| Work item |
Below are the records; copy each line in them that holds the word "Given".

| Available data |
=== Begin Enclosure ===
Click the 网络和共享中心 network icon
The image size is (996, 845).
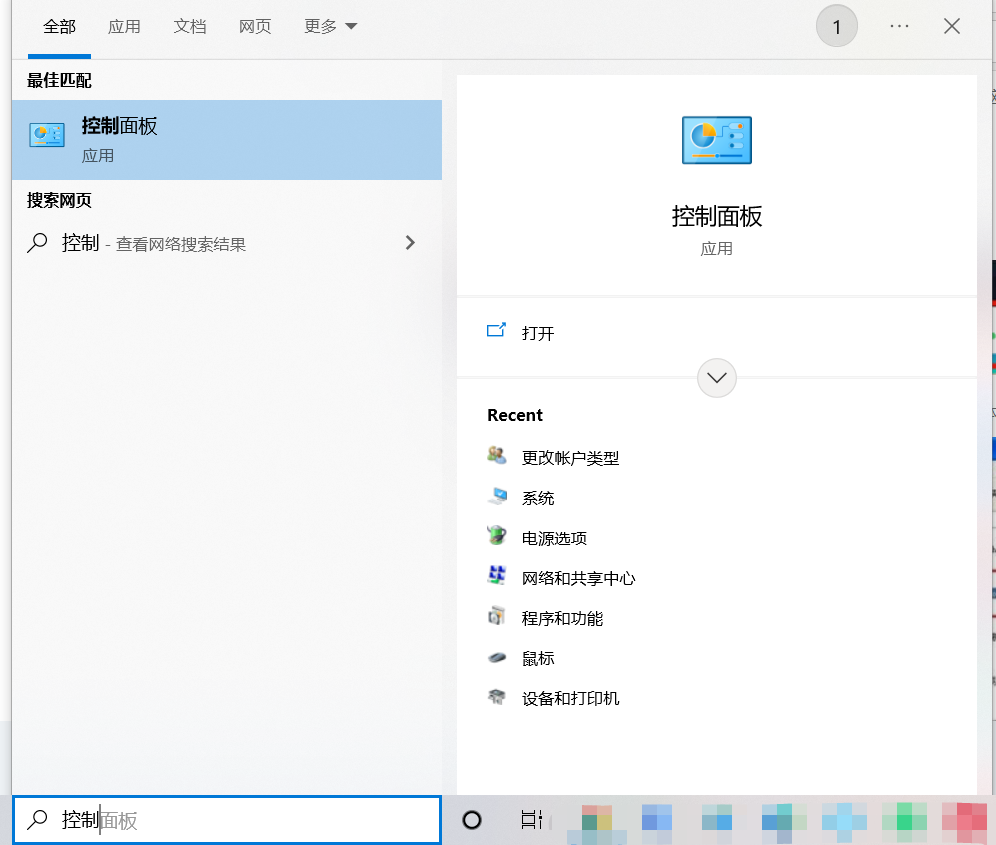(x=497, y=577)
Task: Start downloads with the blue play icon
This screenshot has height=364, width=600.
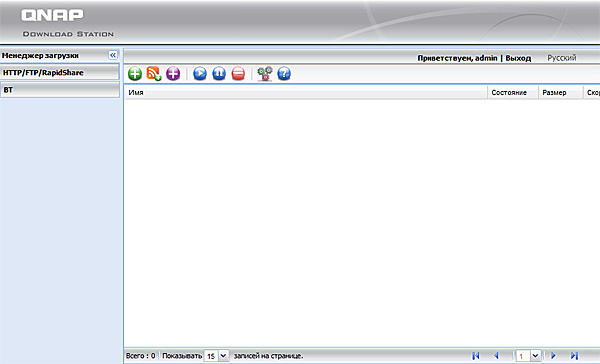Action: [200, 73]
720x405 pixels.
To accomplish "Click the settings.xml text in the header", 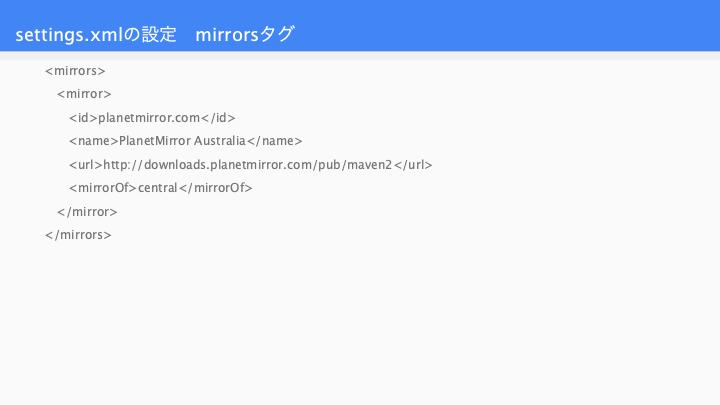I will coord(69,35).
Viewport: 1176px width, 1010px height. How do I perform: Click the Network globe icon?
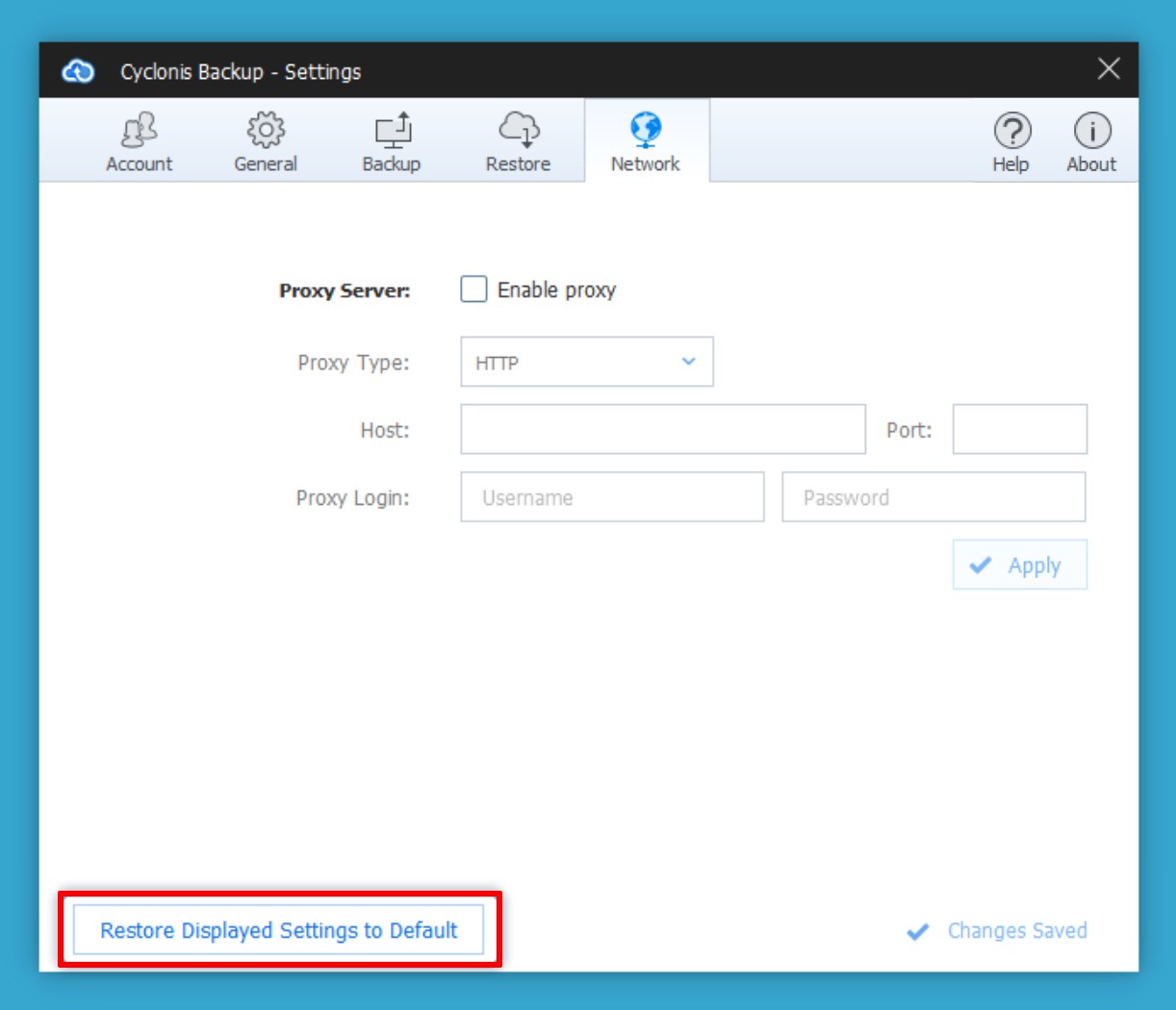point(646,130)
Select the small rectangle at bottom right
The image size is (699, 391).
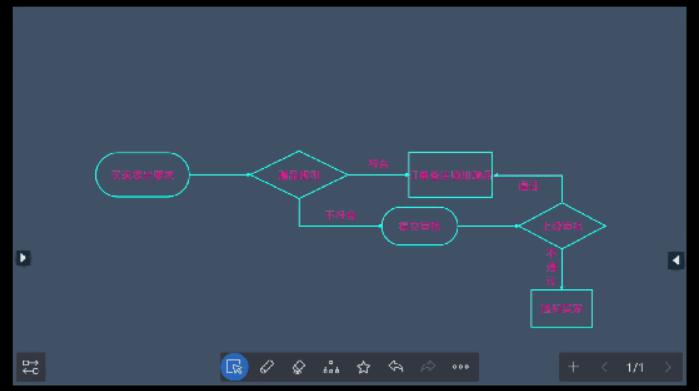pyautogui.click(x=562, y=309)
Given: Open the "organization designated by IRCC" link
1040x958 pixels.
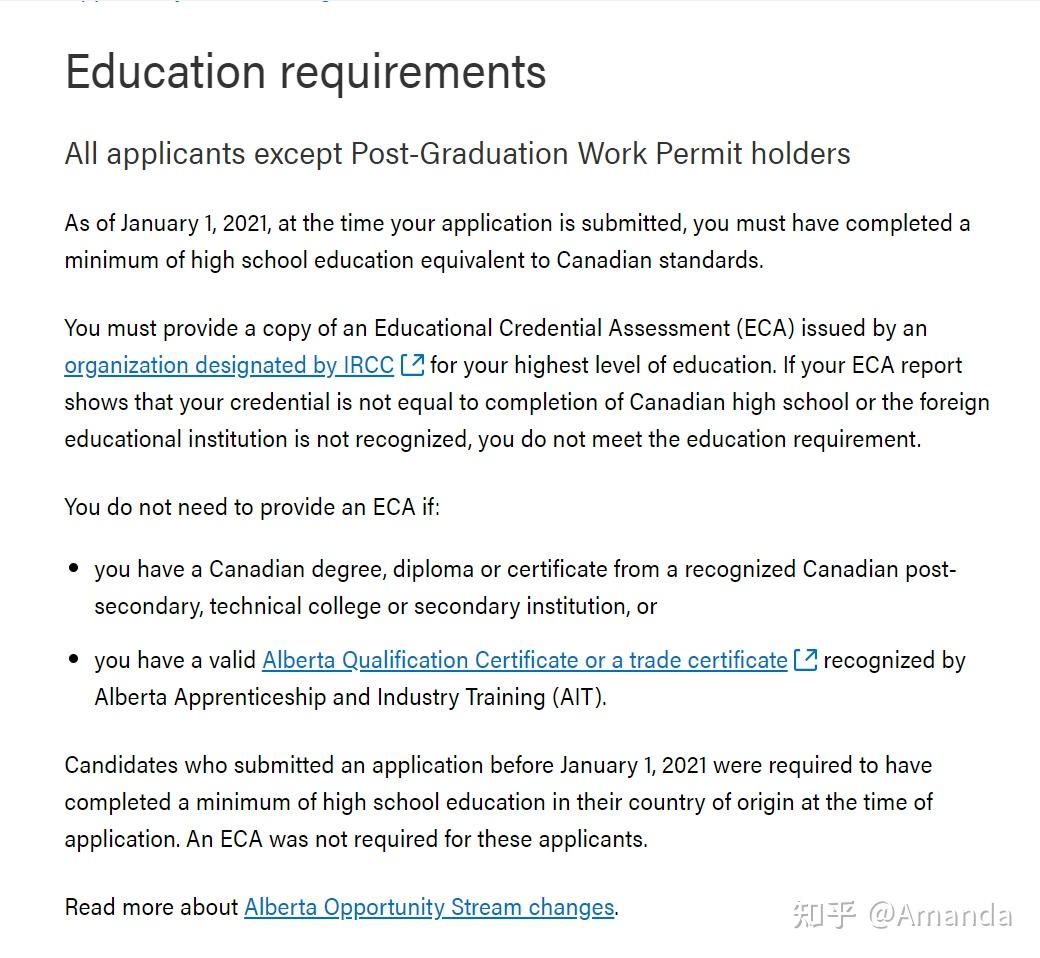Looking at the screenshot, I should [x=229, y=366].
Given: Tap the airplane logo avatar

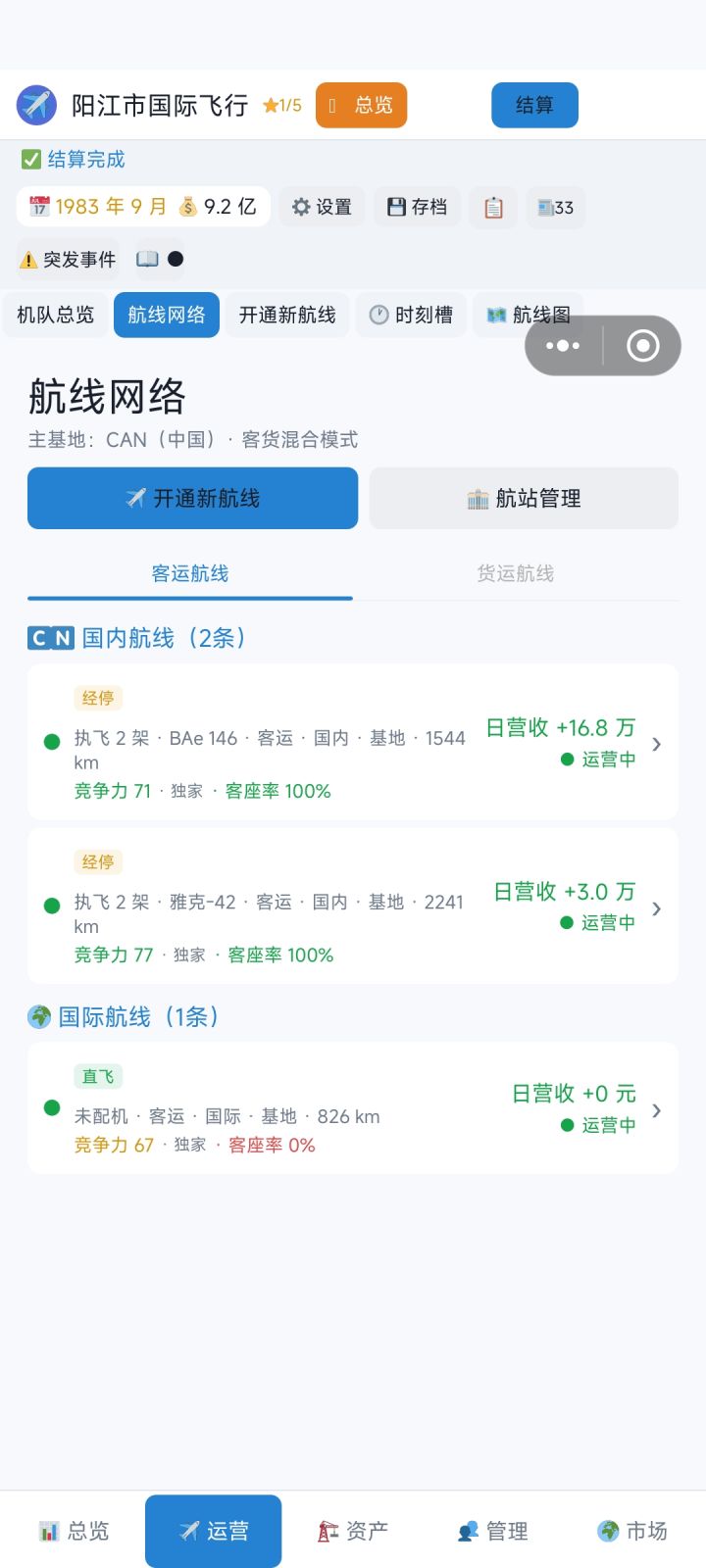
=== End Enclosure ===
| Solution for this problem |
Given: Open the "organization designated by IRCC" link
Given: Tap the airplane logo avatar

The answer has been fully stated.